### Assignment
Output each entry verbatim. Leave the images out.

### Supplied data

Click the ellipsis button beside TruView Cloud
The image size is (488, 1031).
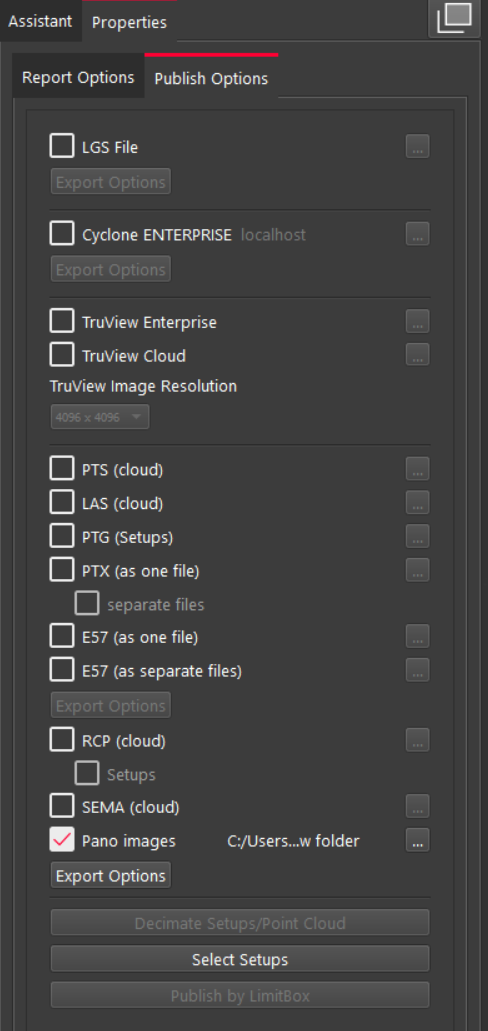[x=418, y=355]
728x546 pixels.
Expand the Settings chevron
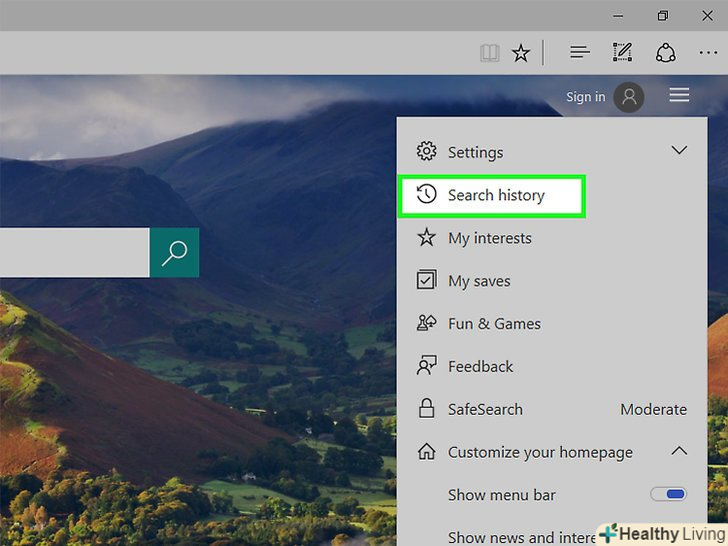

### Your solution
Click the ellipsis button beside TruView Cloud
The image size is (488, 1031).
[x=418, y=355]
728x546 pixels.
Expand the Settings chevron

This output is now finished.